The physiological “stress response” likely evolved to deal with acute stressors (usually short-term, life-threatening stressors) by mobilizing energy for immediate use and suppressing nonessential systems.17
Although the stress response is well-adapted to deal with acute stressors, chronic activation of the system—as is often the case for those with poor living conditions and psychological stressors—results in poor psychological and physical health outcomes.18
Several biological systems are activated by stress, but we focus on the HPA axis and the implications this system has for negative health behaviors that may buffer the effects of stress on mental disorders.
When an organism experiences stress, the HPA axis response begins with the release of corticotropin-releasing factor (CRF) from the hypothalamus, stimulating the release of adrenocorticotropic hormone (ACTH) from the pituitary gland. ACTH travels through the bloodstream to stimulate the release of cortisol from the adrenal cortex. Via a negative feedback loop, cortisol then acts on the hypothalamus and pituitary gland to shut down the release of both CRF and ACTH.
Recent research from Dallman et al.19,20
suggests that consumption of foods that are high in fats and carbohydrates reduces anxiety via feedback to the HPA axis. During chronic stress, the negative feedback loop through which cortisol regulates further release of CRF breaks down as glucocorticoid receptors are downregulated and the release of CRF continues. Continued release of CRF is associated with feelings of anxiety as CRF mRNA expression in the amygdala is increased20
; consuming comfort foods aids in the “shutdown” of the stress response by regulating the release of CRF. Abdominal fat deposits resulting from comfort food consumption signal increased metabolic energy stores, which in turn decrease the expression of CRF mRNA in the hypothalamus via the inhibition of catecholamine production in the nucleus of the tractus solitarius. Put more succinctly, eating comfort food reduces anxiety by inhibiting the release of CRF.19,20
High rates of obesity are observed in Black populations, particularly among women,21
and it is believed that consuming large amounts of comfort foods may contribute to this condition. Consuming comfort foods may be a socially accepted, gender-appropriate way of dealing with chronic stress among this population.3
Also, sources of comfort foods may be more prominent in poorer and Black communities because of the proliferation of fast-food outlets and convenience stores in these areas. However, this stress-reduction technique imposes a cost. Chronic activation of the HPA axis has been linked to type II diabetes via promotion of insulin resistance in fat cells. In addition, consumption of high-fat, high-carbohydrate foods is related to stroke, cardiovascular disease, and other disorders.

* * *

WORK ITEM — From the stress-response passage, extract the text that begins with the words "When an organism" and ends after the words "CRF and ACTH.". Nothing in the records is needed here.

EXTRACTED INFORMATION —
* * *

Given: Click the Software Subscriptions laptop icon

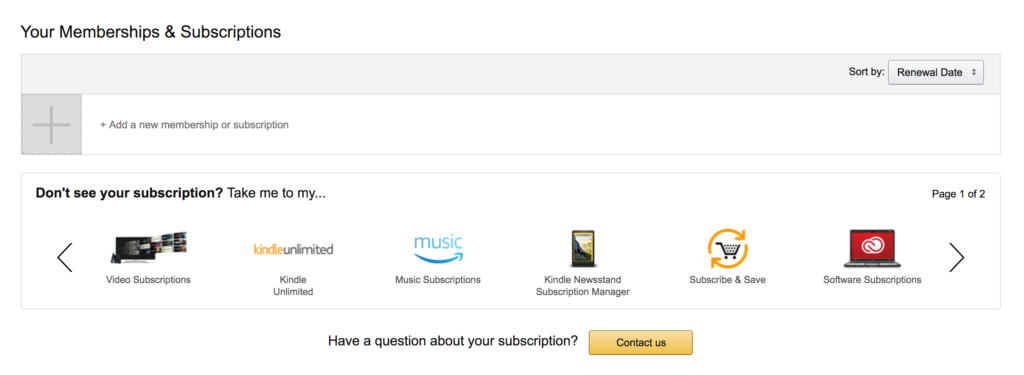Looking at the screenshot, I should tap(872, 248).
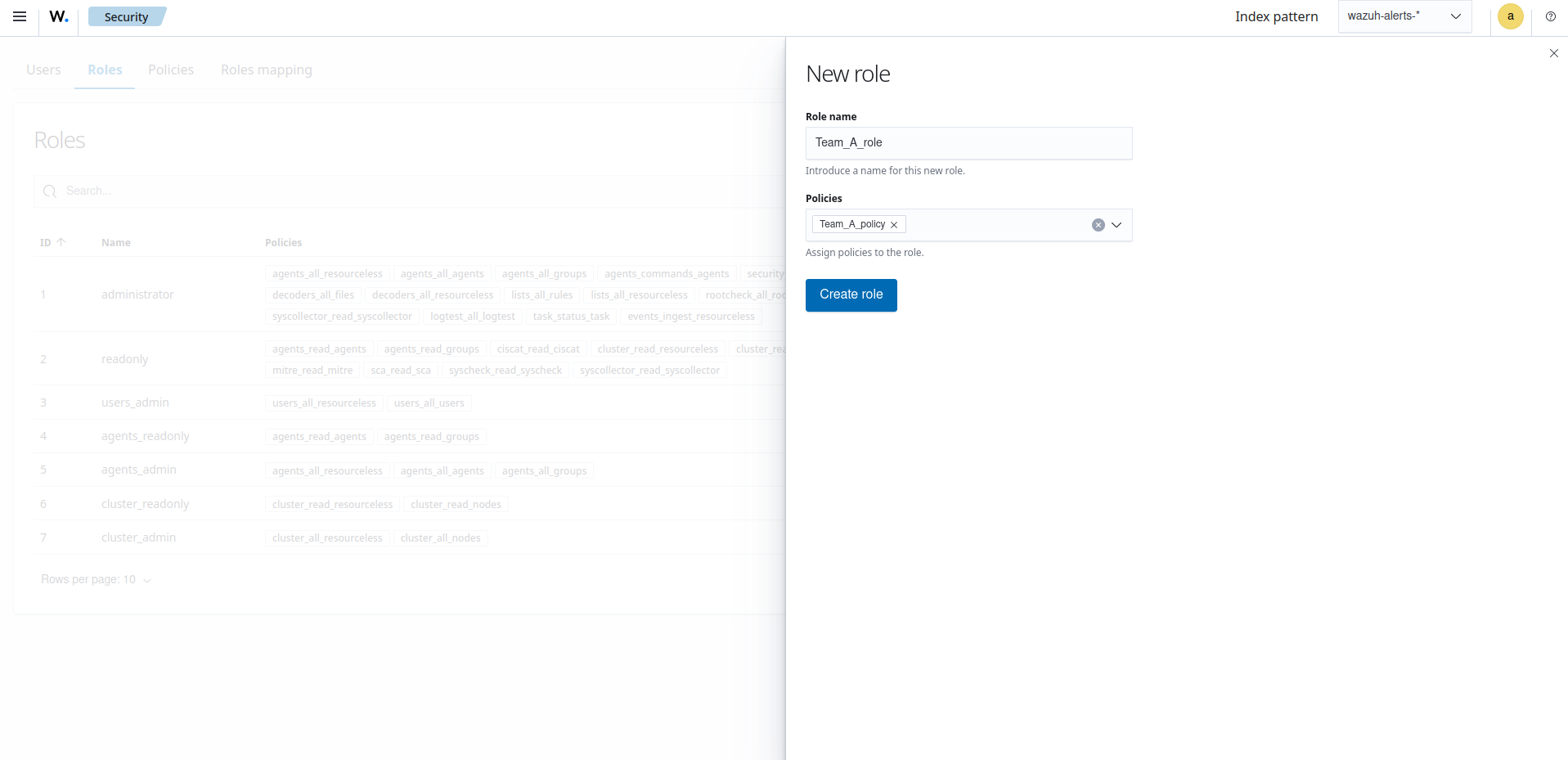Open the wazuh-alerts index pattern dropdown
The height and width of the screenshot is (760, 1568).
[x=1404, y=16]
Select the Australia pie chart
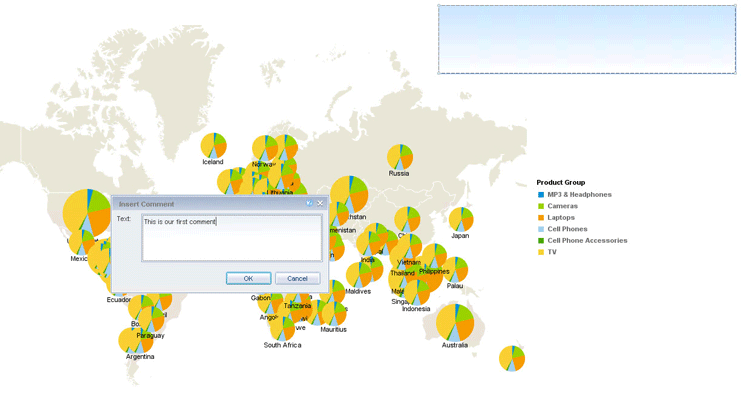 click(x=455, y=322)
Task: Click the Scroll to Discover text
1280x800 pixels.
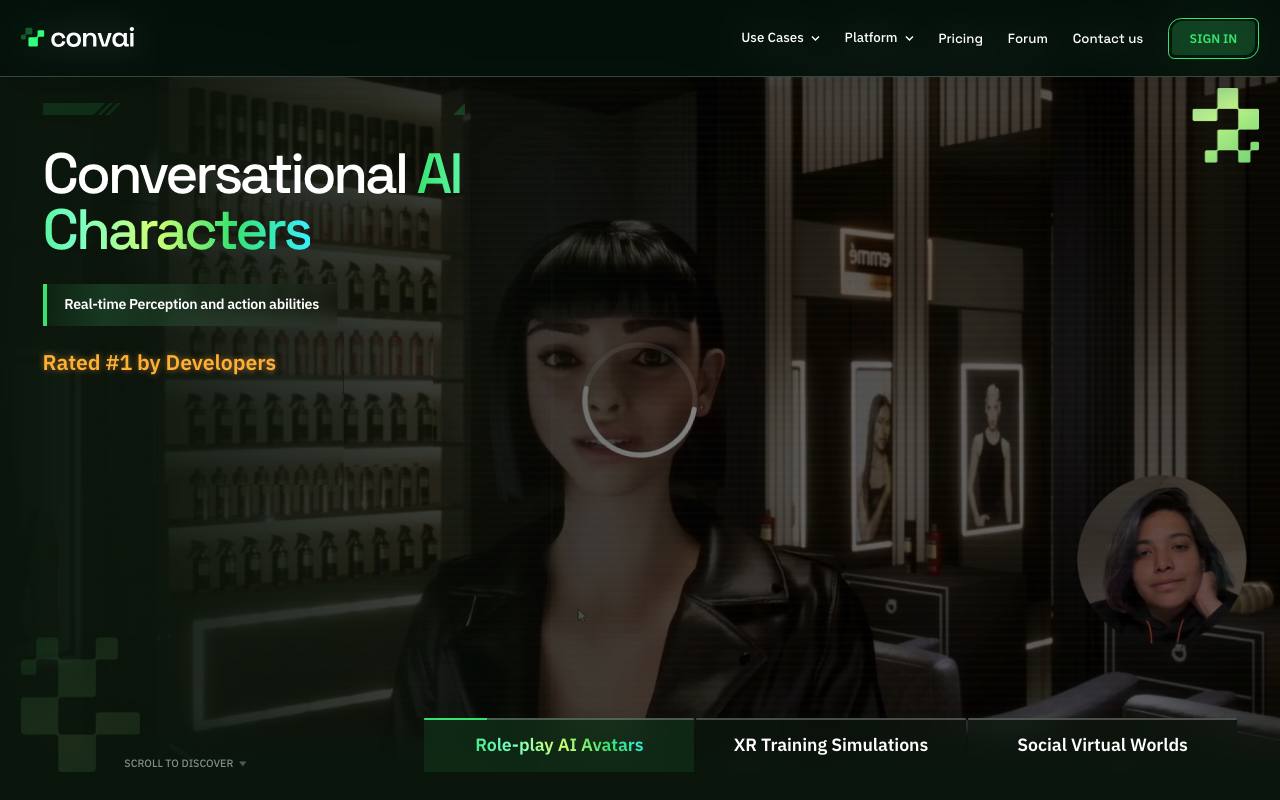Action: (178, 763)
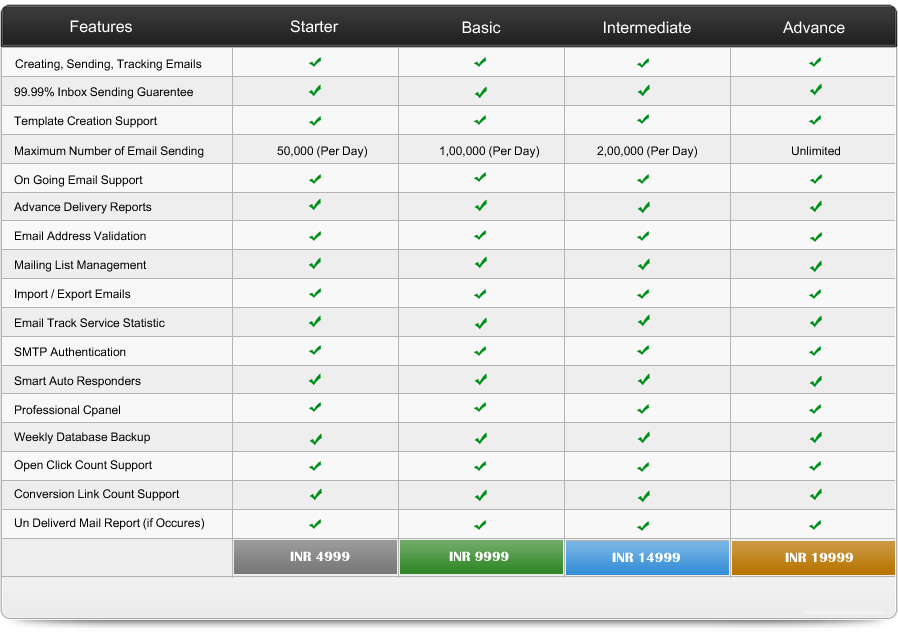Open the Features header cell
This screenshot has height=632, width=898.
[x=101, y=27]
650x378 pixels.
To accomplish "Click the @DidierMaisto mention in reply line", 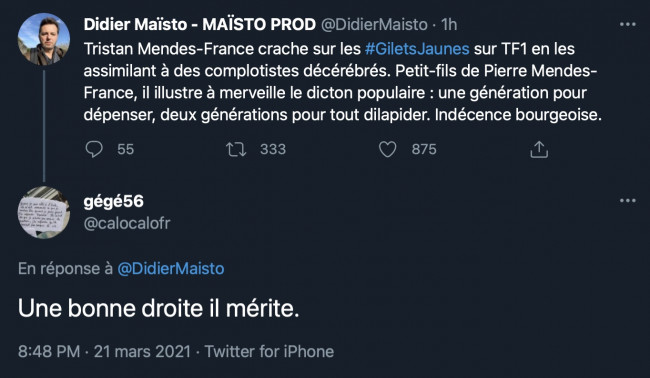I will [x=171, y=269].
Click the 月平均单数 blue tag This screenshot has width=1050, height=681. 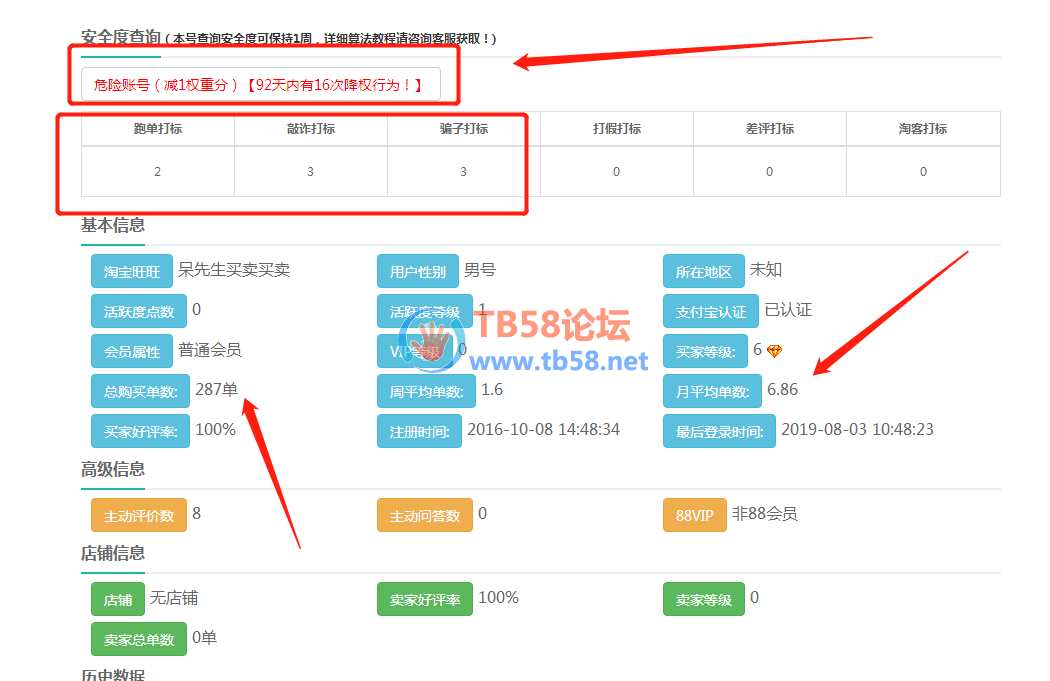pyautogui.click(x=711, y=392)
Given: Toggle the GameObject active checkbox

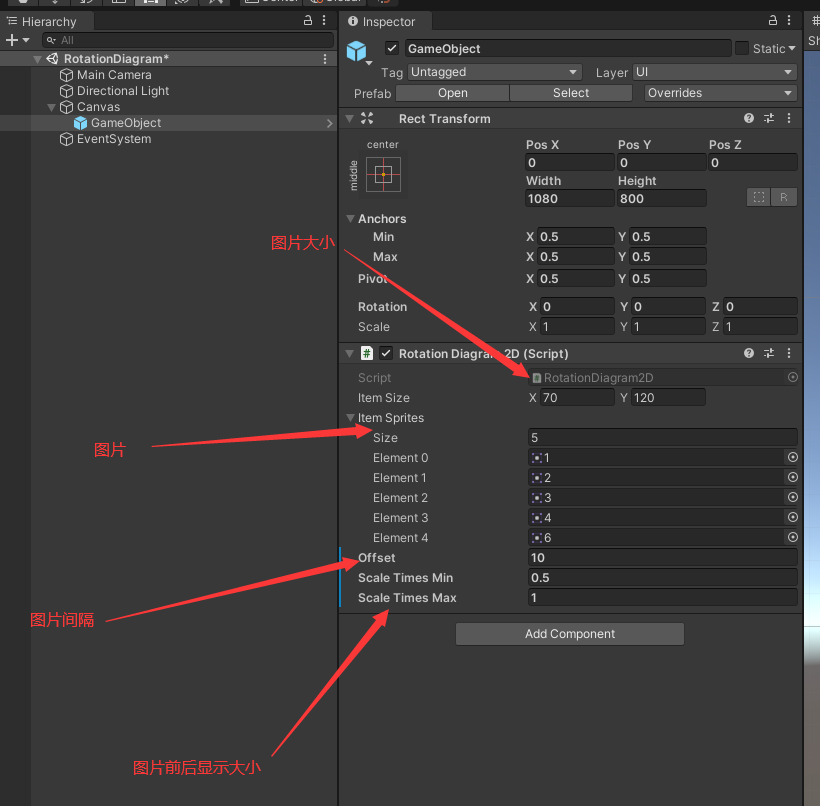Looking at the screenshot, I should pyautogui.click(x=391, y=47).
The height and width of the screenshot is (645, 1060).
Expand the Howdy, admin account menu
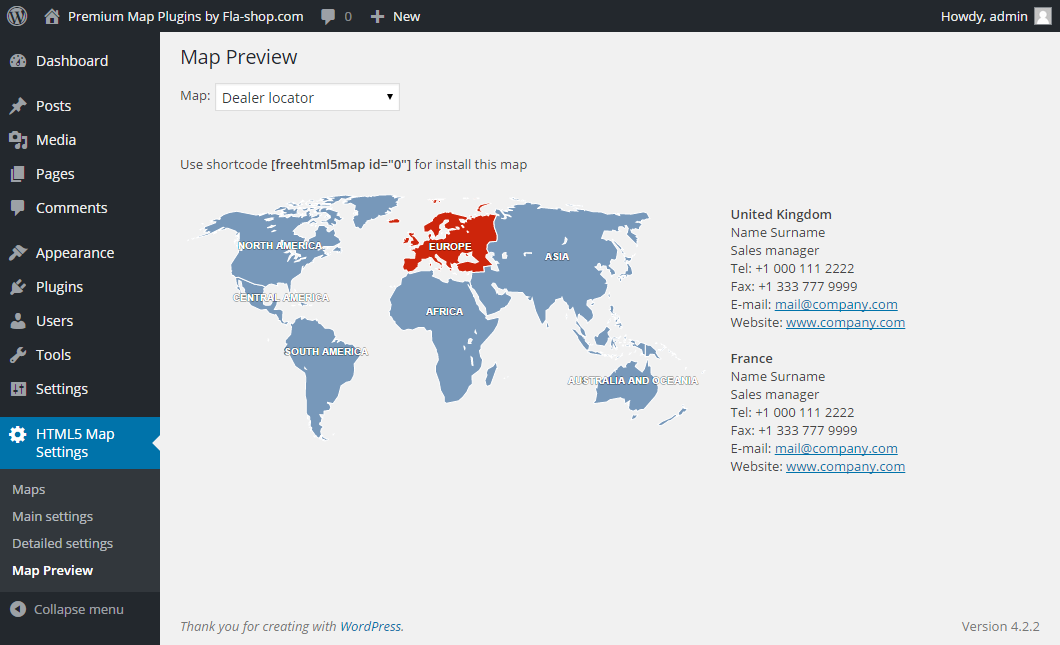[984, 16]
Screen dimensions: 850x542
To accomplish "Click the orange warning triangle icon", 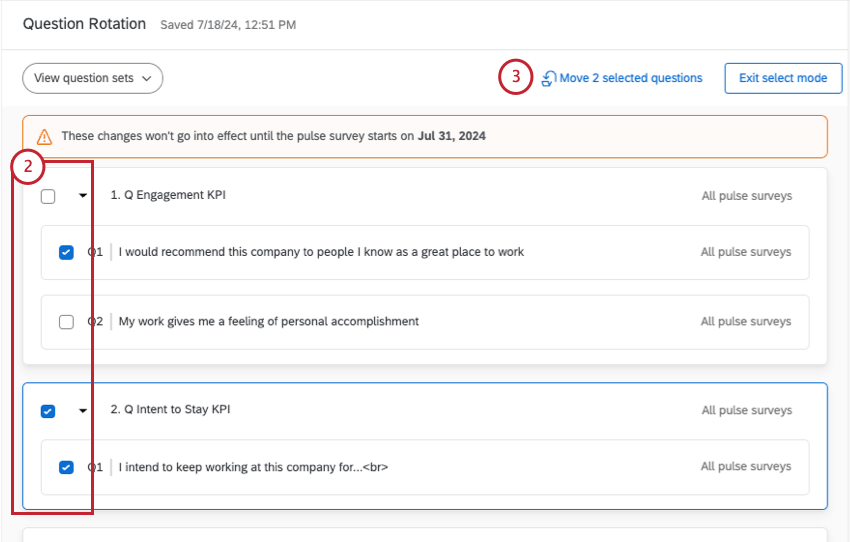I will point(44,136).
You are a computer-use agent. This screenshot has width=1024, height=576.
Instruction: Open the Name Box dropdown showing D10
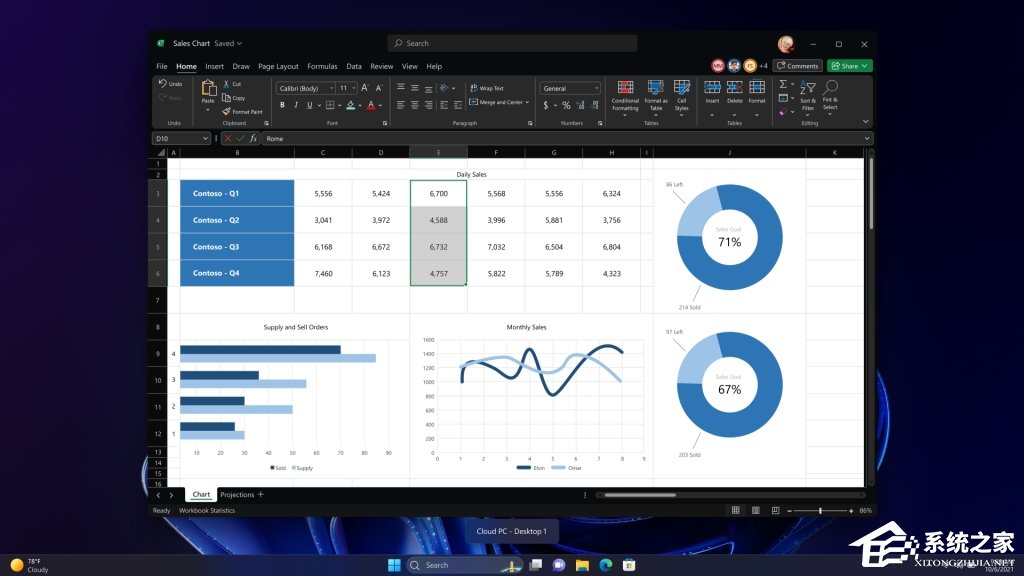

* * *

RESPONSE TO THE TASK —
When an organism experiences stress, the HPA axis response begins with the release of corticotropin-releasing factor (CRF) from the hypothalamus, stimulating the release of adrenocorticotropic hormone (ACTH) from the pituitary gland. ACTH travels through the bloodstream to stimulate the release of cortisol from the adrenal cortex. Via a negative feedback loop, cortisol then acts on the hypothalamus and pituitary gland to shut down the release of both CRF and ACTH.